Refletindo sobre a carreira, Adonis diz que tudo o que fez foi "abrir uma porta para mudar como pensamos nas palavras". Mas ele é modesto. Foi um dos protagonistas do verso livre e sem rima em árabe, rompendo com a formalidade dos antecessores. Revolucionou a língua.
Apesar da sua importância no mundo de cultura árabe, Adonis ainda é pouco conhecido no Brasil. Dele havia só um livro em português. Era "Poemas", que a Companhia das Letras lançou em 2012 com tradução do professor Michel Sleiman, da Universidade de São Paulo. A editora Tabla lança agora um novo trabalho, chamado "Ode à Errância".
Adonis nasceu em 1930 no vilarejo de Al-Qassabin, no oeste da Síria. Começou a carreira há 80 anos, ainda criança, quando recitou um poema seu para o presidente Shukri al-Quwatli, que visitava a vila. Foi estudar em Damasco e, em 1956, se exilou em Beirute, onde editou diversas revistas literárias influentes. O poeta se instalou depois em Paris, cidade onde vive até hoje e de onde falou com a reportagem durante uma chamada de vídeo, em árabe.
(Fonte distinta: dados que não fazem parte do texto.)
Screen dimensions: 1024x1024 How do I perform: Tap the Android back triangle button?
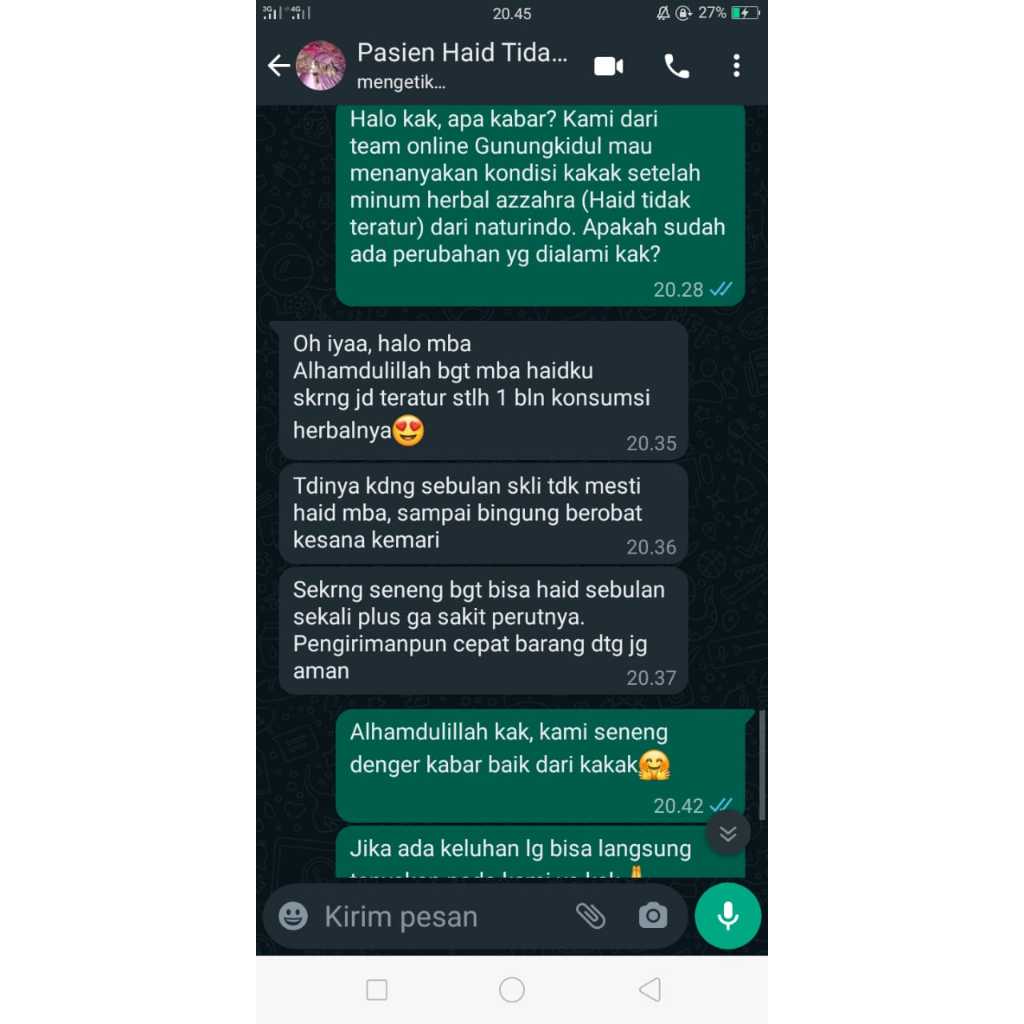[650, 989]
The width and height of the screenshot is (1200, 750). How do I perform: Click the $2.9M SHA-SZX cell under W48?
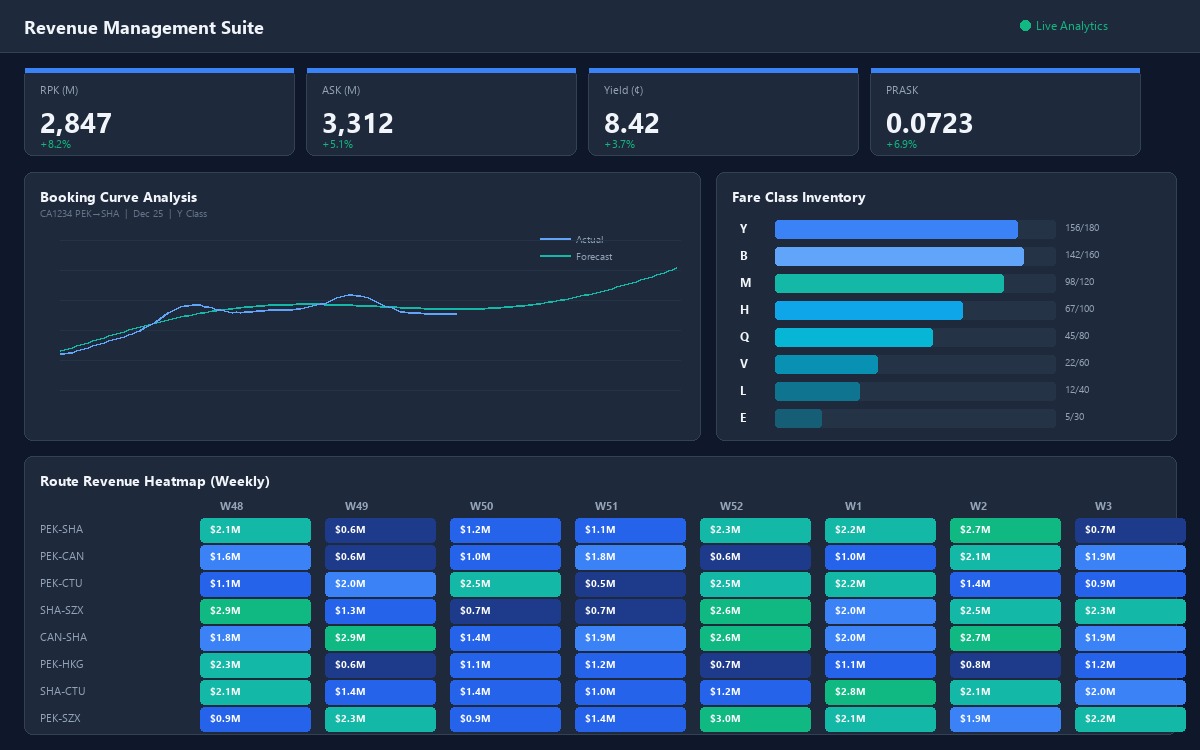tap(255, 610)
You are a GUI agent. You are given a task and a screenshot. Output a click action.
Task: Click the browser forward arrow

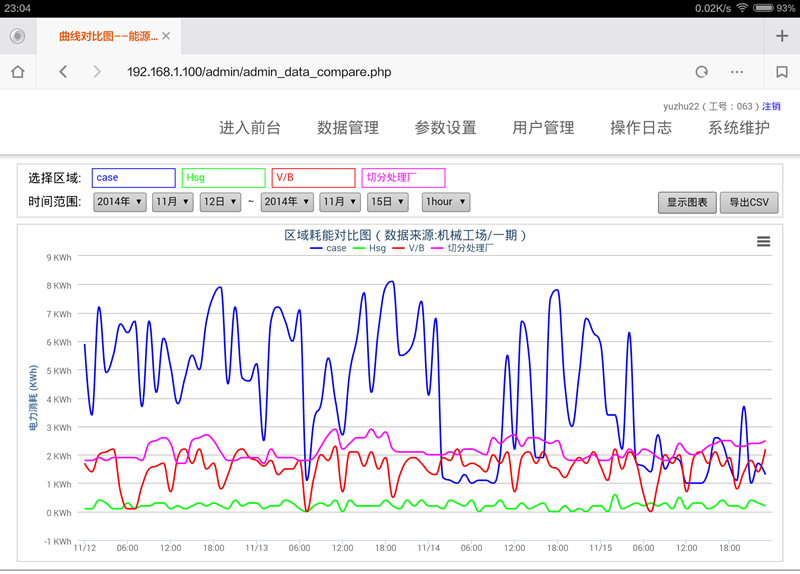point(97,72)
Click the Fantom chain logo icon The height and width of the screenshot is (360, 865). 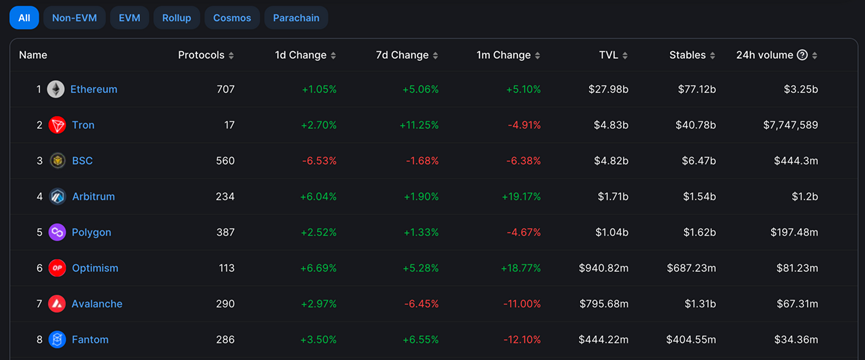57,340
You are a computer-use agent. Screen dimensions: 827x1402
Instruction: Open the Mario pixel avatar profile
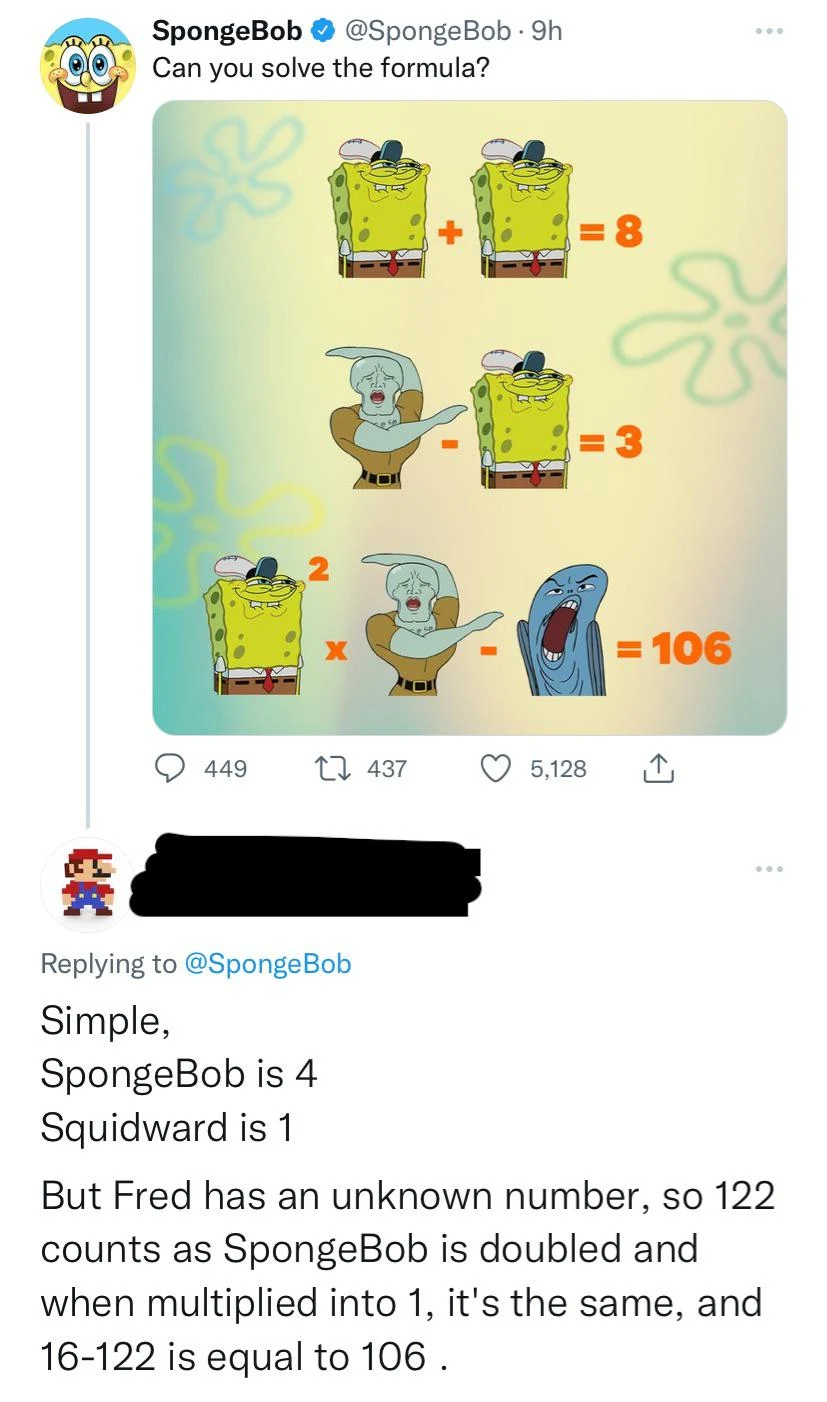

Foi uma trajetória errante, como a do título do novo livro. Sorveu nesse tempo não apenas a tradição árabe mas também uma cultura mediterrânea mais ampla - daí seu pseudônimo, recuperado da Grécia. São os seus modos de desafiar os limites do tempo e do espaço, no texto.
"Ode à Errância" é de certa maneira uma obra única do mercado brasileiro. Reúne três trabalhos recentes que nunca tinham sido publicados juntos. A ideia da reunião foi do tradutor. Percebeu que existia alguma coisa em comum entre os três poemas longos. São reflexões sobre três diferentes lugares que Adonis conheceu: Jerusalém, México e China.
Não são relatos de viagem. Adonis não aborda sua errância no sentido literal, até porque o périplo mais importante, segundo ele, é o que fazemos para dentro de nós. "O poeta sempre vive como se fosse um viajante, experimentando coisas que não testemunhou", diz.
Apesar da centralidade da causa palestina na obra de Adonis, sua maior batalha poética é pela laicidade. Isso, outra vez, aparece na sua escolha de pseudônimo, que ele foi buscar bem longe da tradição árabe-islâmica.
Não é uma crítica à fé individual, mas às religiões organizadas. Adonis fala do islã como um dos entraves para a criação de novas maneiras de pensar no Oriente Médio. "A força do ser humano reside em sua capacidade de fazer perguntas, mas a religião só oferece respostas", diz.
A rejeição da religião é também uma afirmação da individualidade. Adonis diz que, no sistema de pensamento islâmico, existe uma ênfase na ideia de comunidade - expressada pelo termo árabe "umma". É, grosso modo, o privilégio do "nós" em detrimento do "eu".
O autor afirma que sua ambição é "criar um novo ser humano", capaz de pensar sozinho, para além das tradições, e de destrinchar sua língua em busca de novas conexões entre as palavras. "A poesia que não procura criar algo novo não tem razão de ser", sentencia.